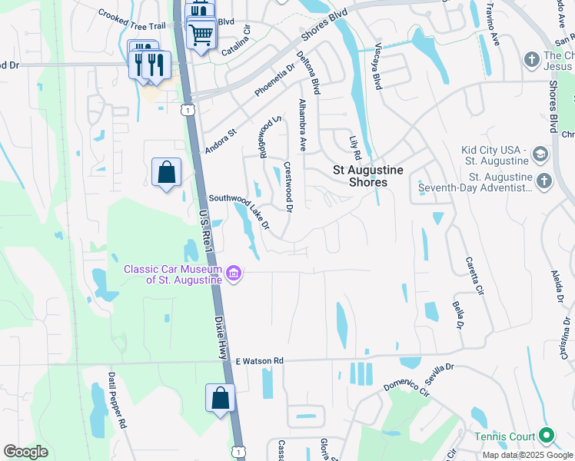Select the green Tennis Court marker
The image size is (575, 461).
pos(547,436)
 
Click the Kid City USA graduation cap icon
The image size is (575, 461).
pos(540,154)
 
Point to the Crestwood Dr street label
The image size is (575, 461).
pos(289,187)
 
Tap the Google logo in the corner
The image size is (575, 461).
pos(25,452)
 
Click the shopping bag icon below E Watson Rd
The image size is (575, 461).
pos(220,399)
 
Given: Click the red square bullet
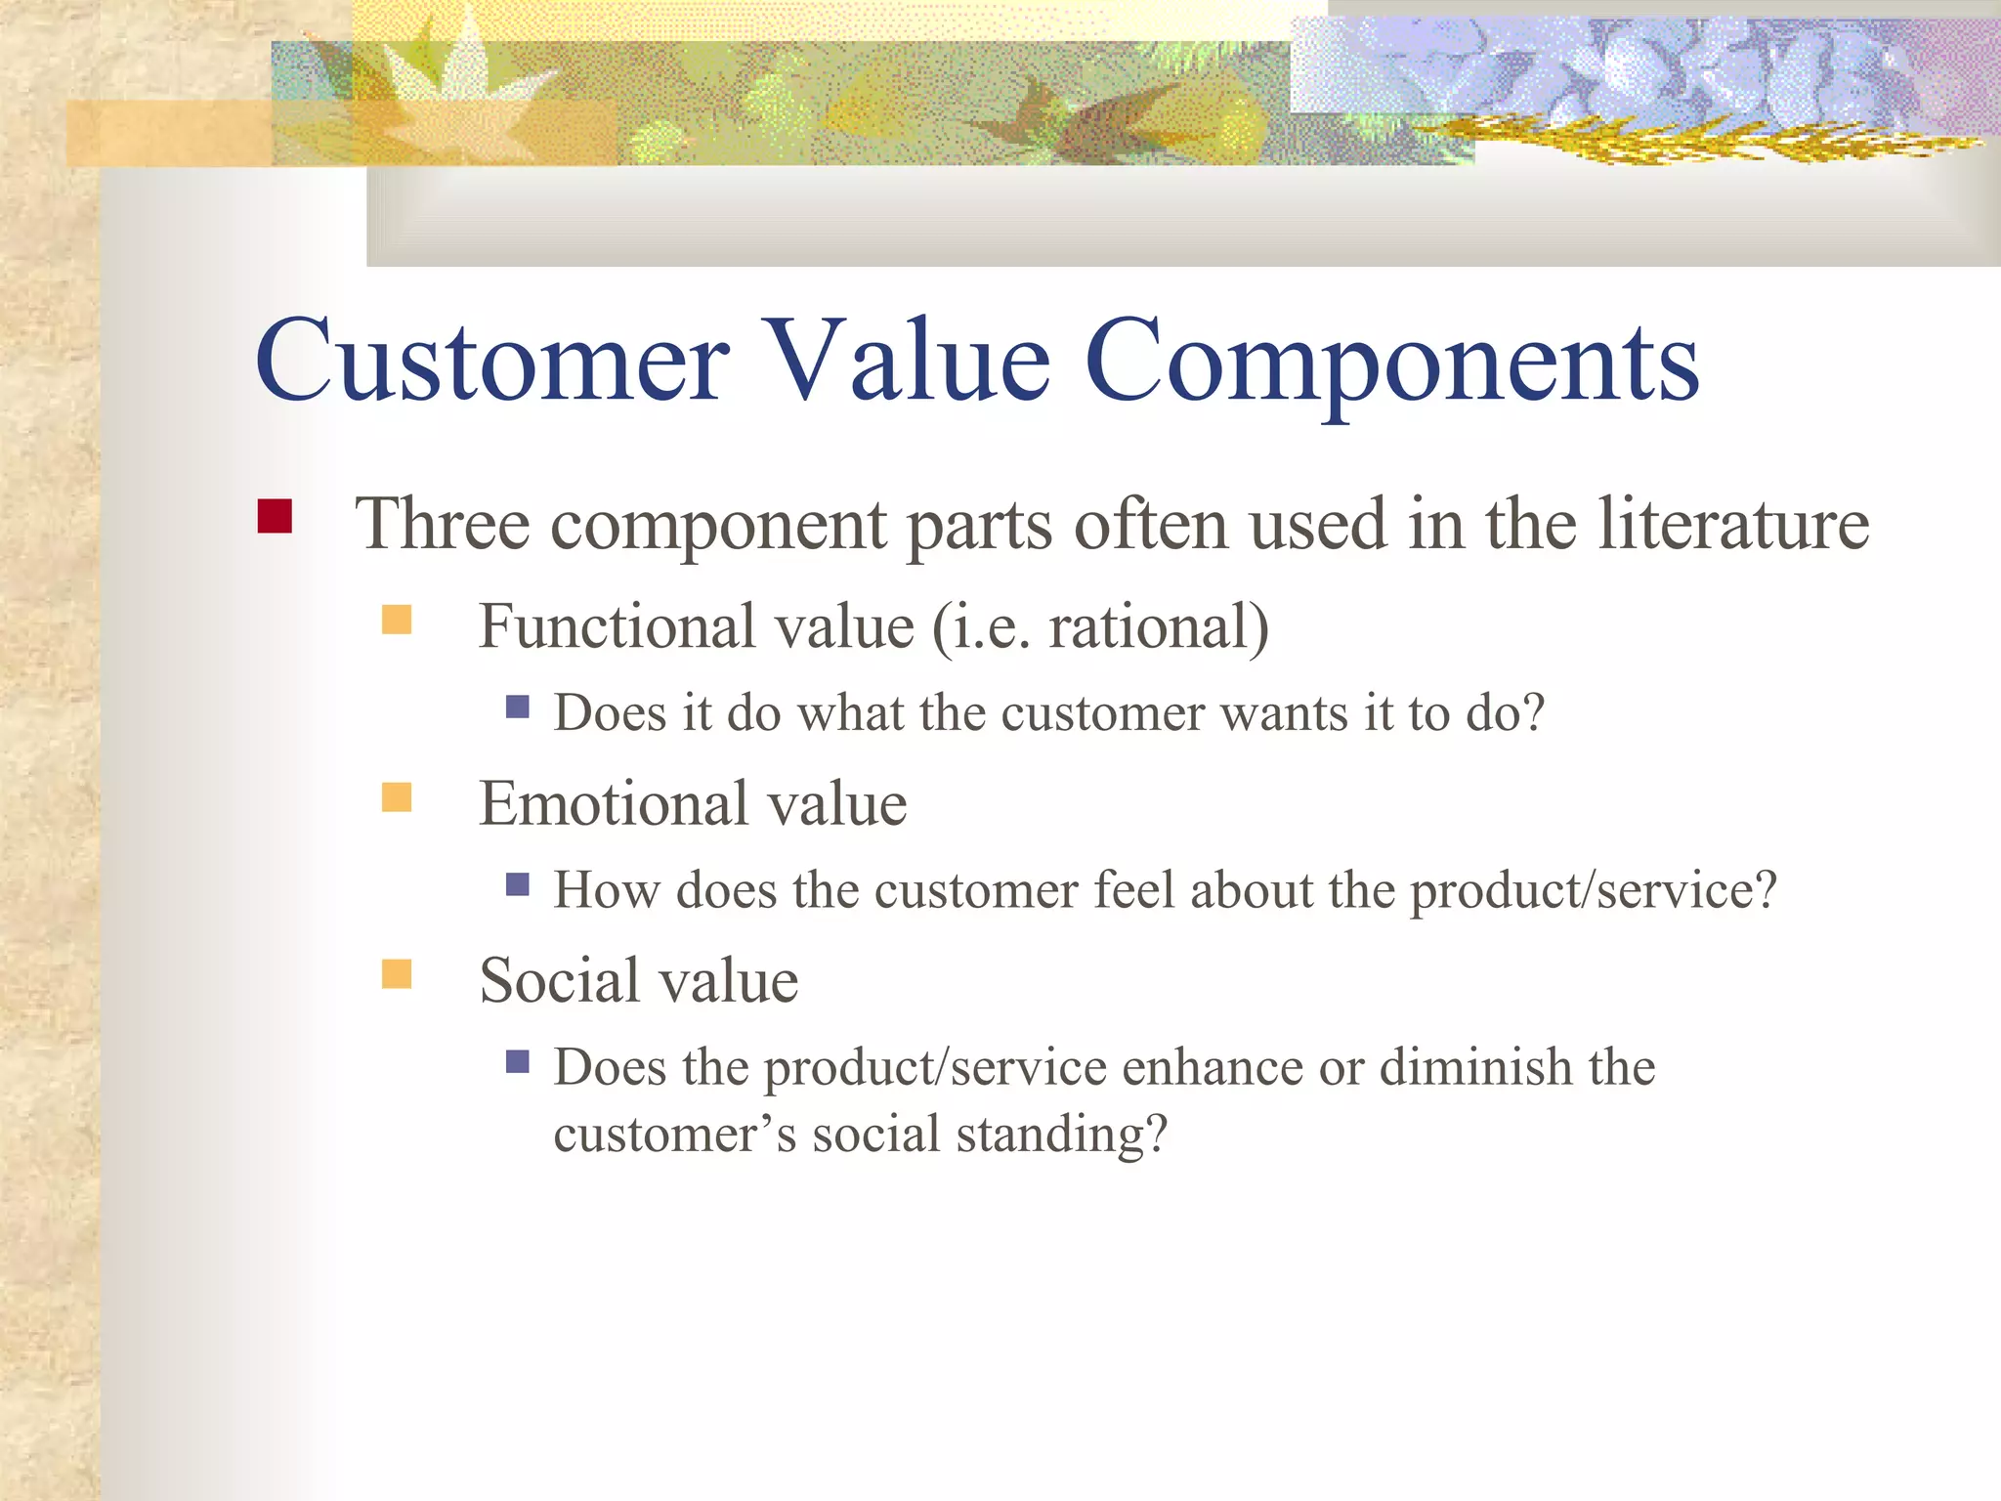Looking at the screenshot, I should tap(275, 516).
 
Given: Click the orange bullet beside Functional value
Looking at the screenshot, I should tap(396, 620).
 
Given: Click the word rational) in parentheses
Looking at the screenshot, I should tap(1159, 627).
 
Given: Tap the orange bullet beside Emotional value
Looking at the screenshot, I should tap(396, 797).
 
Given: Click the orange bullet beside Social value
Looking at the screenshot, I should tap(396, 974).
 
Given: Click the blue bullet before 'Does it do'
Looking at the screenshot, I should tap(517, 706).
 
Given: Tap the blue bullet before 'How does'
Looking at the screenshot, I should tap(517, 884).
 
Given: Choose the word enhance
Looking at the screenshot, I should tap(1212, 1067).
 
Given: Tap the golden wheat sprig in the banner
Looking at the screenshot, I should tap(1700, 142).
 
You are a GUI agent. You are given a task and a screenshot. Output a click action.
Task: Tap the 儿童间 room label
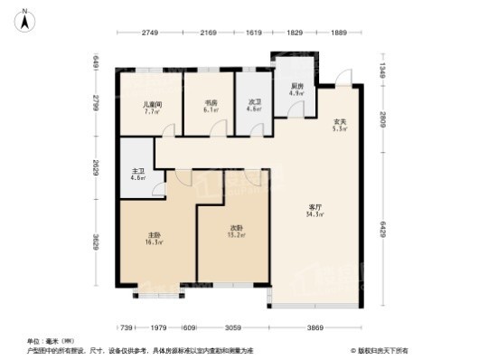(151, 105)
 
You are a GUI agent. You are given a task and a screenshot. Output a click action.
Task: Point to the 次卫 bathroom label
(254, 104)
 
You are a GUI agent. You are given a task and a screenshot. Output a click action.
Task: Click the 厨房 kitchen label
(296, 85)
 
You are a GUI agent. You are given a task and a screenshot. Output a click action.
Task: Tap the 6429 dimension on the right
(382, 235)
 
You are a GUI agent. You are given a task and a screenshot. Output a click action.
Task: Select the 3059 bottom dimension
(232, 327)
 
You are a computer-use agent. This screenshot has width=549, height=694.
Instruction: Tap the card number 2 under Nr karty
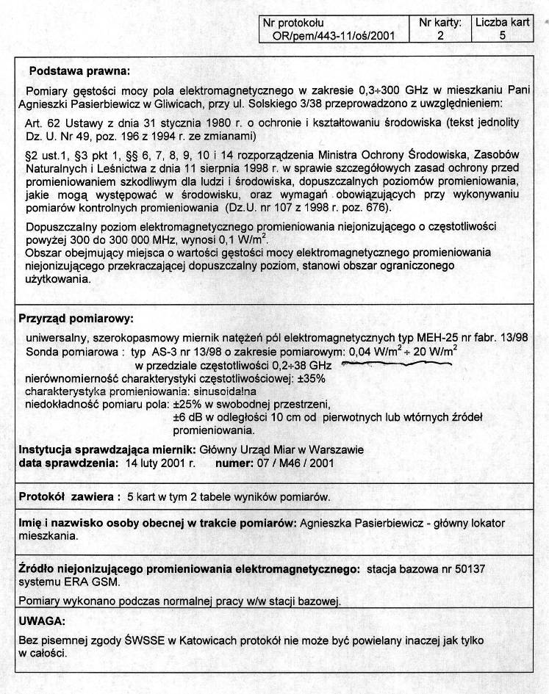click(x=440, y=35)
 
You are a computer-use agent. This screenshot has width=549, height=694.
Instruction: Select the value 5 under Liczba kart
click(x=502, y=35)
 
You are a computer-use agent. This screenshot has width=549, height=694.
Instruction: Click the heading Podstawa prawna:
click(x=79, y=71)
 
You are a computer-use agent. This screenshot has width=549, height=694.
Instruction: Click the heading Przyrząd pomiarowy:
click(x=75, y=319)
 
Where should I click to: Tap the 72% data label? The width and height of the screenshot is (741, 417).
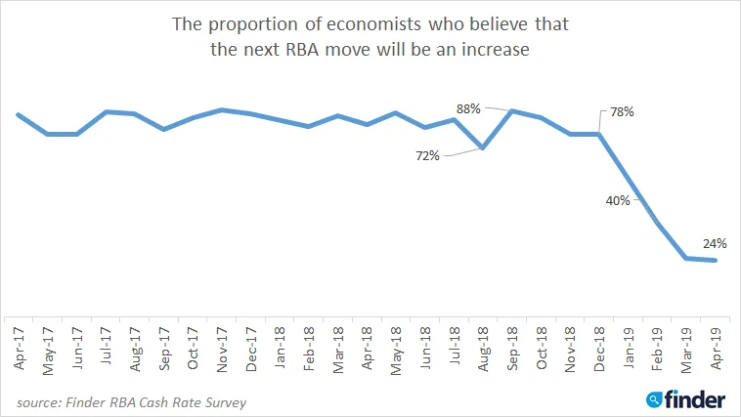pos(427,154)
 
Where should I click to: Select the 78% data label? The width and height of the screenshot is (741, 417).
pos(622,112)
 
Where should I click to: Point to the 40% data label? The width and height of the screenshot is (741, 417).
pos(617,200)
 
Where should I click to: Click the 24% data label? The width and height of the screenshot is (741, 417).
pos(713,244)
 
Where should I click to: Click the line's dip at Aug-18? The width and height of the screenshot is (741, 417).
pos(483,148)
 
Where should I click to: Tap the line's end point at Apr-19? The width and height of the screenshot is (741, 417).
pos(717,260)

+--

* **任务要求**:
把上面的全部行原样返回，去掉其中的图片。

* **完整回答**:
Select the green Tennis Court marker
The image size is (575, 461).
pos(547,436)
 
Click the Kid City USA graduation cap icon
The image size is (575, 461).
pos(540,154)
 
Point to the Crestwood Dr street label
The image size is (575, 461).
pos(289,187)
 
Tap the Google logo in the corner
The image size is (575, 461).
pos(25,452)
 
Click the shopping bag icon below E Watson Rd
The image size is (575, 461).
pos(220,399)
 
Given: Click the red square bullet
Looking at the screenshot, I should tap(275, 516).
 
Given: Click the orange bullet beside Functional value
Looking at the screenshot, I should tap(396, 620).
 
Given: Click the word rational) in parentheses
Looking at the screenshot, I should tap(1159, 627).
 
Given: Tap the orange bullet beside Emotional value
Looking at the screenshot, I should tap(396, 797).
 
Given: Click the orange bullet beside Social value
Looking at the screenshot, I should tap(396, 974).
 
Given: Click the blue bullet before 'Does it do'
Looking at the screenshot, I should tap(517, 706).
 
Given: Tap the blue bullet before 'How does'
Looking at the screenshot, I should tap(517, 884).
 
Given: Choose the word enhance
Looking at the screenshot, I should tap(1212, 1067).
 
Given: Tap the golden wheat sprig in the banner
Looking at the screenshot, I should tap(1700, 142).
 
You are a GUI agent. You are given a task and a screenshot. Output a click action.
Task: Tap the 儿童间 room label
(151, 105)
 
You are a GUI agent. You are given a task and a screenshot. Output a click action.
Task: Point to the 次卫 bathroom label
(254, 104)
 
You are a GUI agent. You are given a task and a screenshot. Output a click action.
Task: Click the 厨房 kitchen label
(296, 85)
 
You are a GUI agent. You are given a task and a screenshot. Output a click action.
Task: Tap the 6429 dimension on the right
(382, 235)
 
You are a GUI agent. You are given a task and a screenshot. Output a click action.
Task: Select the 3059 bottom dimension
(232, 327)
 
You are a computer-use agent. This screenshot has width=549, height=694.
Instruction: Tap the card number 2 under Nr karty
click(x=440, y=35)
 
You are a computer-use agent. This screenshot has width=549, height=694.
Instruction: Select the value 5 under Liczba kart
click(x=502, y=35)
 
You are a computer-use agent. This screenshot has width=549, height=694.
Instruction: Click the heading Podstawa prawna:
click(x=79, y=71)
 
You are a computer-use agent. This screenshot has width=549, height=694.
Instruction: Click the heading Przyrząd pomiarowy:
click(x=75, y=319)
 
Where should I click to: Tap the 72% data label? The width and height of the screenshot is (741, 417).
pos(427,154)
 
Where should I click to: Select the 78% data label? The width and height of the screenshot is (741, 417).
pos(622,112)
 
Where should I click to: Point to the 40% data label? The width and height of the screenshot is (741, 417).
pos(617,200)
 
Where should I click to: Click the 24% data label? The width and height of the screenshot is (741, 417).
pos(713,244)
 
Where should I click to: Click the line's dip at Aug-18? The width and height of the screenshot is (741, 417).
pos(483,148)
 
Where should I click to: Tap the line's end point at Apr-19? The width and height of the screenshot is (741, 417).
pos(717,260)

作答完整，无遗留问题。